(Stored data)
▶
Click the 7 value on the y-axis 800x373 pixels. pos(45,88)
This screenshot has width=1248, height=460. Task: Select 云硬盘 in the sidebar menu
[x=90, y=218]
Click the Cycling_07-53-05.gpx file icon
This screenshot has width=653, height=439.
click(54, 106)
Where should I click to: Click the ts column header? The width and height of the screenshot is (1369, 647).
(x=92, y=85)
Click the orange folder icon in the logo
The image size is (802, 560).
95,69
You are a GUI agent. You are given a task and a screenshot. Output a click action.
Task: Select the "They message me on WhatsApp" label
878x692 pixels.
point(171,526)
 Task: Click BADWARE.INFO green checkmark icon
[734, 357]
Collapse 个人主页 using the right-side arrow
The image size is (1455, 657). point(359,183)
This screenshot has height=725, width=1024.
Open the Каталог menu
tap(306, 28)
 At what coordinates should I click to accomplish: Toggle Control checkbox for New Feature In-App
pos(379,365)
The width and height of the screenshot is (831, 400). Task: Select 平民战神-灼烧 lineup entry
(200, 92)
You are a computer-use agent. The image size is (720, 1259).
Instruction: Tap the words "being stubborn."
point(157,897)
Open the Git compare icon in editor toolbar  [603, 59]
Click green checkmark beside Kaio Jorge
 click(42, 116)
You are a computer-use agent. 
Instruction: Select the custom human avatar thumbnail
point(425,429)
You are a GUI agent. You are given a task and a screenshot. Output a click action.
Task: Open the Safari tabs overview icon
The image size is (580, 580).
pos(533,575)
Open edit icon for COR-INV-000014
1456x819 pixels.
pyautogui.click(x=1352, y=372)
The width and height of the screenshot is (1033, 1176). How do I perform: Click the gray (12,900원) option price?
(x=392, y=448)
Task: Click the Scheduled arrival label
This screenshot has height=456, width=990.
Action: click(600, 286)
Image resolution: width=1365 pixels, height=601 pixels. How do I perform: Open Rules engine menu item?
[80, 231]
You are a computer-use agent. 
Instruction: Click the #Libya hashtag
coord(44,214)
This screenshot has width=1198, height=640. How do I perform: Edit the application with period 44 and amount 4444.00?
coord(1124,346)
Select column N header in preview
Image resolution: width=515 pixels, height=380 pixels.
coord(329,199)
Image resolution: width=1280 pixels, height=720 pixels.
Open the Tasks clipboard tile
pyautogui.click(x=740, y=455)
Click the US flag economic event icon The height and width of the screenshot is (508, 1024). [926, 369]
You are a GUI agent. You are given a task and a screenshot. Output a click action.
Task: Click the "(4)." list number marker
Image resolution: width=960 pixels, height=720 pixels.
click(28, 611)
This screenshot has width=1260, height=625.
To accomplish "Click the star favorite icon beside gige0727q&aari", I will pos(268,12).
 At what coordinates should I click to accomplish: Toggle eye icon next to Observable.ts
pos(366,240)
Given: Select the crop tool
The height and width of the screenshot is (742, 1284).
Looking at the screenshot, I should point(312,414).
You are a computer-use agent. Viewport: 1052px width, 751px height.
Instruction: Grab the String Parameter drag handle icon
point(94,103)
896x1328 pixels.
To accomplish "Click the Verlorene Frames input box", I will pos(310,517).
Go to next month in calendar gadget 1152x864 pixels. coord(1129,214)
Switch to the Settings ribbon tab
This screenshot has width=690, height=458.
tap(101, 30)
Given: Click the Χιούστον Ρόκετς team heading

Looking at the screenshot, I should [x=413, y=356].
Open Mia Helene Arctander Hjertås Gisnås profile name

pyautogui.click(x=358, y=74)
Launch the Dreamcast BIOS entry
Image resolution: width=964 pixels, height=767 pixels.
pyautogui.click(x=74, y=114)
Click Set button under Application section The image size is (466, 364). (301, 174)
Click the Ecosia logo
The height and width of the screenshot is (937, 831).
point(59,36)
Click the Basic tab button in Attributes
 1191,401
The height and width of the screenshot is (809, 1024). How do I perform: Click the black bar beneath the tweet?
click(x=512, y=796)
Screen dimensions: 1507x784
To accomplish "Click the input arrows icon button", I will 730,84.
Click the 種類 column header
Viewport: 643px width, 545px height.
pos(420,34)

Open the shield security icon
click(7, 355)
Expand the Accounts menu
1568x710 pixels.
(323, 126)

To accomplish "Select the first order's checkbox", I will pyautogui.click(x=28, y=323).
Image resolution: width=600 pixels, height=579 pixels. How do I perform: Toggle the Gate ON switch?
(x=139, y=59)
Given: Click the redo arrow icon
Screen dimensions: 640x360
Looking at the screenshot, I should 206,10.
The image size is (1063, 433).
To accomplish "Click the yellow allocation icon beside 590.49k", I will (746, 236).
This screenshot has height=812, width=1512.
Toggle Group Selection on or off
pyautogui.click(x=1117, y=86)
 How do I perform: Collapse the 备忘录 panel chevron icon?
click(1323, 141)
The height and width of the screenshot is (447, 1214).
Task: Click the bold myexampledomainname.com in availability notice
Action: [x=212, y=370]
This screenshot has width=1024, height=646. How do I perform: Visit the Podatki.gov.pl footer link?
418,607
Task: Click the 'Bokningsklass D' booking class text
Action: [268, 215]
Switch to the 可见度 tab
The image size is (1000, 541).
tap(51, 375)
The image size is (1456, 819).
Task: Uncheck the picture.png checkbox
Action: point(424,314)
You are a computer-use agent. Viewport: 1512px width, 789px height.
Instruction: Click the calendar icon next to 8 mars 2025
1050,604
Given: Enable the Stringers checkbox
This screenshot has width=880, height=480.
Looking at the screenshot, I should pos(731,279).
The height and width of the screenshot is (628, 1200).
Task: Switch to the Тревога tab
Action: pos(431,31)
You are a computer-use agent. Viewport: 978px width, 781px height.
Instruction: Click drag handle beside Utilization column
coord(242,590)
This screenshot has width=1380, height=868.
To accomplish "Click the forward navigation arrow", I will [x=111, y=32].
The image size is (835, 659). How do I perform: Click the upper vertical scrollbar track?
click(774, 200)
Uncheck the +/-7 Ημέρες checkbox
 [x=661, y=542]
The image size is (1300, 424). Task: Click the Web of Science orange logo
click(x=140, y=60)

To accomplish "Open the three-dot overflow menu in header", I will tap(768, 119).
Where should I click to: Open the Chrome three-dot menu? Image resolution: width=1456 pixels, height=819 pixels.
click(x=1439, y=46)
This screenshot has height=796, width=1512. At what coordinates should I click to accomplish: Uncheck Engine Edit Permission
◀
Brief ->
Print these lines of stored data again with no changes, covering every entry.

Result below ->
Click the 7 value on the y-axis 800x373 pixels. pos(45,88)
This screenshot has width=1248, height=460. Task: Select 云硬盘 in the sidebar menu
[x=90, y=218]
Click the Cycling_07-53-05.gpx file icon
This screenshot has width=653, height=439.
click(54, 106)
Where should I click to: Click the ts column header? The width and height of the screenshot is (1369, 647).
(x=92, y=85)
Click the orange folder icon in the logo
The image size is (802, 560).
95,69
You are a GUI agent. You are given a task and a screenshot. Output a click action.
Task: Select the "They message me on WhatsApp" label
878x692 pixels.
point(171,526)
 Task: Click BADWARE.INFO green checkmark icon
[734, 357]
Collapse 个人主页 using the right-side arrow
The image size is (1455, 657). point(359,183)
This screenshot has height=725, width=1024.
Open the Каталог menu
tap(306, 28)
 At what coordinates should I click to accomplish: Toggle Control checkbox for New Feature In-App
pos(379,365)
The width and height of the screenshot is (831, 400). Task: Select 平民战神-灼烧 lineup entry
(200, 92)
You are a computer-use agent. The image size is (720, 1259).
Instruction: Tap the words "being stubborn."
point(157,897)
Open the Git compare icon in editor toolbar  [603, 59]
Click green checkmark beside Kaio Jorge
 click(42, 116)
You are a computer-use agent. 
Instruction: Select the custom human avatar thumbnail
point(425,429)
You are a GUI agent. You are given a task and a screenshot. Output a click action.
Task: Open the Safari tabs overview icon
The image size is (580, 580).
pos(533,575)
Open edit icon for COR-INV-000014
1456x819 pixels.
pyautogui.click(x=1352, y=372)
The width and height of the screenshot is (1033, 1176). How do I perform: Click the gray (12,900원) option price?
(x=392, y=448)
Task: Click the Scheduled arrival label
This screenshot has height=456, width=990.
Action: click(600, 286)
Image resolution: width=1365 pixels, height=601 pixels. How do I perform: Open Rules engine menu item?
[80, 231]
You are a computer-use agent. 
Instruction: Click the #Libya hashtag
coord(44,214)
This screenshot has width=1198, height=640. How do I perform: Edit the application with period 44 and amount 4444.00?
coord(1124,346)
Select column N header in preview
Image resolution: width=515 pixels, height=380 pixels.
coord(329,199)
Image resolution: width=1280 pixels, height=720 pixels.
Open the Tasks clipboard tile
pyautogui.click(x=740, y=455)
Click the US flag economic event icon The height and width of the screenshot is (508, 1024). [926, 369]
You are a GUI agent. You are given a task and a screenshot. Output a click action.
Task: Click the "(4)." list number marker
Image resolution: width=960 pixels, height=720 pixels.
click(28, 611)
This screenshot has width=1260, height=625.
To accomplish "Click the star favorite icon beside gige0727q&aari", I will pos(268,12).
 At what coordinates should I click to accomplish: Toggle eye icon next to Observable.ts
pos(366,240)
Given: Select the crop tool
The height and width of the screenshot is (742, 1284).
Looking at the screenshot, I should point(312,414).
You are a computer-use agent. Viewport: 1052px width, 751px height.
Instruction: Grab the String Parameter drag handle icon
point(94,103)
896x1328 pixels.
To accomplish "Click the Verlorene Frames input box", I will pos(310,517).
Go to next month in calendar gadget 1152x864 pixels. coord(1129,214)
Switch to the Settings ribbon tab
This screenshot has width=690, height=458.
tap(101, 30)
Given: Click the Χιούστον Ρόκετς team heading

Looking at the screenshot, I should [x=413, y=356].
Open Mia Helene Arctander Hjertås Gisnås profile name

pyautogui.click(x=358, y=74)
Launch the Dreamcast BIOS entry
Image resolution: width=964 pixels, height=767 pixels.
pyautogui.click(x=74, y=114)
Click Set button under Application section The image size is (466, 364). (301, 174)
Click the Ecosia logo
The height and width of the screenshot is (937, 831).
point(59,36)
Click the Basic tab button in Attributes
 1191,401
The height and width of the screenshot is (809, 1024). How do I perform: Click the black bar beneath the tweet?
click(x=512, y=796)
Screen dimensions: 1507x784
To accomplish "Click the input arrows icon button", I will 730,84.
Click the 種類 column header
Viewport: 643px width, 545px height.
pos(420,34)

Open the shield security icon
click(7, 355)
Expand the Accounts menu
1568x710 pixels.
(323, 126)

To accomplish "Select the first order's checkbox", I will pyautogui.click(x=28, y=323).
Image resolution: width=600 pixels, height=579 pixels. How do I perform: Toggle the Gate ON switch?
(x=139, y=59)
Given: Click the redo arrow icon
Screen dimensions: 640x360
Looking at the screenshot, I should 206,10.
The image size is (1063, 433).
To accomplish "Click the yellow allocation icon beside 590.49k", I will (746, 236).
This screenshot has height=812, width=1512.
Toggle Group Selection on or off
pyautogui.click(x=1117, y=86)
 How do I perform: Collapse the 备忘录 panel chevron icon?
click(1323, 141)
The height and width of the screenshot is (447, 1214).
Task: Click the bold myexampledomainname.com in availability notice
Action: [x=212, y=370]
This screenshot has width=1024, height=646. How do I perform: Visit the Podatki.gov.pl footer link?
418,607
Task: Click the 'Bokningsklass D' booking class text
Action: [268, 215]
Switch to the 可见度 tab
The image size is (1000, 541).
tap(51, 375)
The image size is (1456, 819).
Task: Uncheck the picture.png checkbox
Action: point(424,314)
You are a computer-use agent. Viewport: 1512px width, 789px height.
Instruction: Click the calendar icon next to 8 mars 2025
1050,604
Given: Enable the Stringers checkbox
This screenshot has width=880, height=480.
Looking at the screenshot, I should pos(731,279).
The height and width of the screenshot is (628, 1200).
Task: Switch to the Тревога tab
Action: pos(431,31)
You are a computer-use agent. Viewport: 978px width, 781px height.
Instruction: Click drag handle beside Utilization column
coord(242,590)
This screenshot has width=1380, height=868.
To accomplish "Click the forward navigation arrow", I will [x=111, y=32].
The image size is (835, 659). How do I perform: Click the upper vertical scrollbar track?
click(774, 200)
Uncheck the +/-7 Ημέρες checkbox
 [x=661, y=542]
The image size is (1300, 424). Task: Click the Web of Science orange logo
click(x=140, y=60)

To accomplish "Open the three-dot overflow menu in header", I will tap(768, 119).
Where should I click to: Open the Chrome three-dot menu? Image resolution: width=1456 pixels, height=819 pixels.
click(x=1439, y=46)
This screenshot has height=796, width=1512. At what coordinates should I click to accomplish: Uncheck Engine Edit Permission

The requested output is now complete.